OAKLAND, CALIFORNIA - DECEMBER 26: Travelers navigate through rows of luggage from canceled flights in Terminal 1 of the Oakland International Airport on Monday, Dec. 26, 2022, in Oakland, Calif (Aric Crabb/Bay Area News Group)
OAKLAND, CALIFORNIA – DECEMBER 26: Travelers navigate through rows of luggage from canceled flights in Terminal 1 of the Oakland International Airport on Monday, Dec. 26, 2022, in Oakland, Calif (Aric Crabb/Bay Area News Group) 

Throughout the San Francisco airport on Monday, travelers shared stories of holiday celebrations cut short by the devastating arctic cold front that plunged much of the country into sub-zero temperatures and took the lives of at least 50 people nationwide. While the Bay Area saw warm temperatures over the weekend, the cascade of flight delays pouring out of Denver, Chicago and Seattle, rippled throughout the country.

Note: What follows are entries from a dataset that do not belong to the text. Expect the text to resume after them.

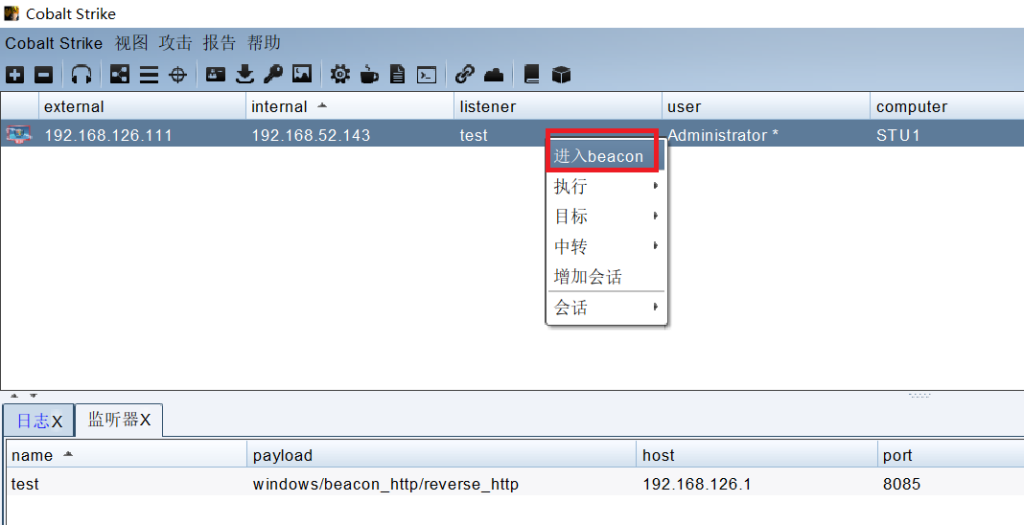Click the cube icon in toolbar

pyautogui.click(x=561, y=74)
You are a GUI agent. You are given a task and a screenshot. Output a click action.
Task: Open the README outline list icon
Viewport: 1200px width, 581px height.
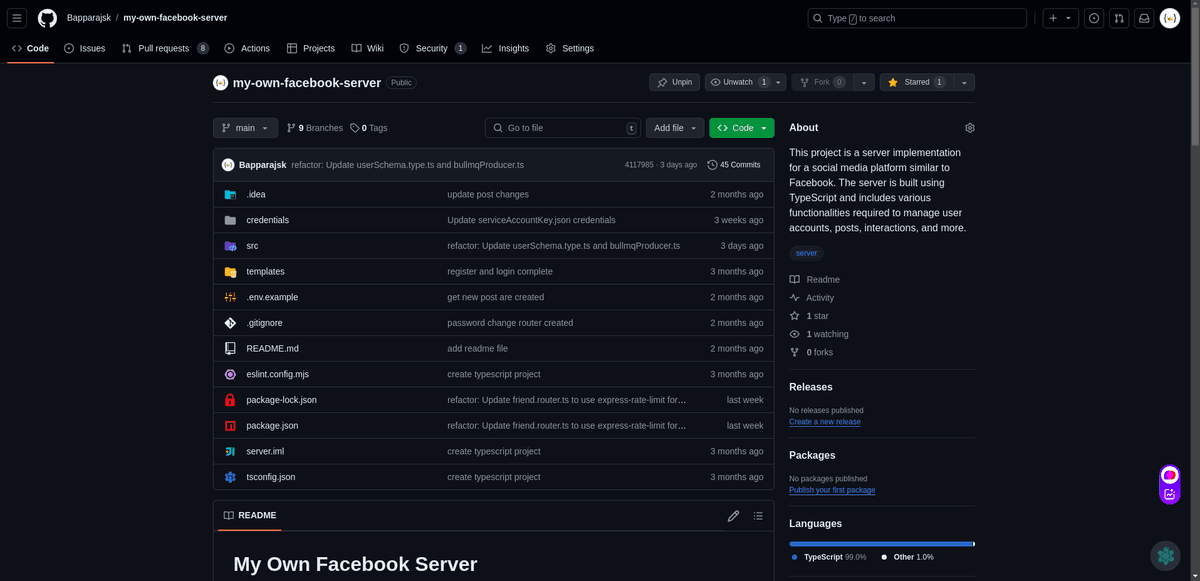point(758,515)
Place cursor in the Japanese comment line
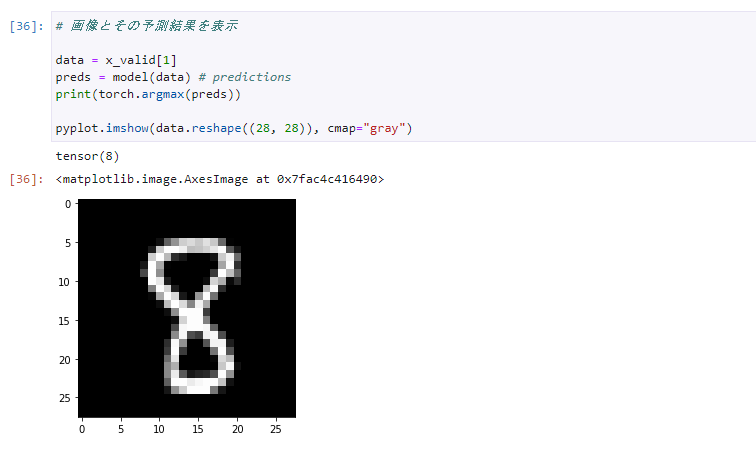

“I actually just turned 65, and this is the first Christmas in my life that I’ve spent it alone,” said Mark E. Sackett, who co-founded The Box, a San Francisco event space and antique gallery.

Sackett, who was flying to Kansas City, arrived at SFO on Friday around 4 p.m. for his flight. After about nine hours, and three flight cancellations, he left the airport.

“I wanted to make sure to go home because my mom died in January,” Sackett said. “It was kind of weird emotionally.”

SAN FRANCISCO, CALIFORNIA - DECEMBER 26 : Michael Kolber, left, and his wife Annette Georgia, right, gather their luggage as they travel with their two children at Terminal 2 in the San Francisco International Airport on Monday, Dec. 26, 2022, in San Francisco, Calif. The family flew from New York to the Bay Area to visit family. (Aric Crabb/Bay Area News Group)
SAN FRANCISCO, CALIFORNIA – DECEMBER 26 : Michael Kolber, left, and his wife Annette Georgia, right, gather their luggage as they travel with their two children at Terminal 2 in the San Francisco International Airport on Monday, Dec. 26, 2022, in San Francisco, Calif. The family flew from New York to the Bay Area to visit family. (Aric Crabb/Bay Area News Group) 

Annette Georgia’s Bay Area holiday was also cut short by a flight cancellation. That meant two fewer days for Georgia’s son and daughter to spend with their grandparents in Palo Alto. On Saturday night the family hung streamers from a lamp in their living room in their New York home to simulate a Christmas tree.

“My mom was pretty upset,” Georgia said.

But her young son Harold was taking the travel disruptions in stride.

“Santa came to California,” he said.